Emergency Funds: Vital Help in a Crisis
seilings | April 10, 2012Many families have faced challenges with loss of income and/or extra expenses during this recession. Families are often called upon to help pay bills or provide necessities if they are not covering their own emergencies. So, the message about having a reserve fund of cash may not be a “hard sell” in these times. Coming up with the recommended 3-6 months’ worth of expenses can be challenging, however. That’s why financial advisers suggest that short-term savings should be built into the family’s regular budget, so that it can slowly build to a sum that could cover a medium-sized shock.

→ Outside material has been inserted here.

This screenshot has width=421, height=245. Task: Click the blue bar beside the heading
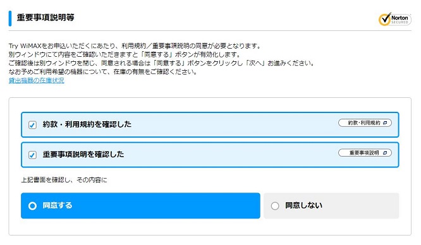[x=10, y=18]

Whether you aim for the low end of 3 months or a higher amount will depend partly on accumulated income, job stability, health insurance coverage, sick leave and vacation benefits, and the calculated risk of break-down of the family’s equipment and systems such as vehicles, appliances, heating and air-conditioning, etc.
Setting aside some money regularly is an important habit and will provide the needed pool of money. Where will you put these savings? Because you may need to have access quickly, you should put in a “liquid” account — which means you can get it quickly without loss of value. Some choices are bank or credit union savings accounts, money market funds and short-term Certificates of Deposit (CDs). While these accounts earn very little, emergency funds should be set aside from your checking account so they are not readily available for spending on day-to-day items and will be there when needed. Talk with your family about what makes something an emergency that warrants spending from the account.
Even when you think that money is very tight, setting aside even a small amount may keep you from going into debt to cover an unexpected expense.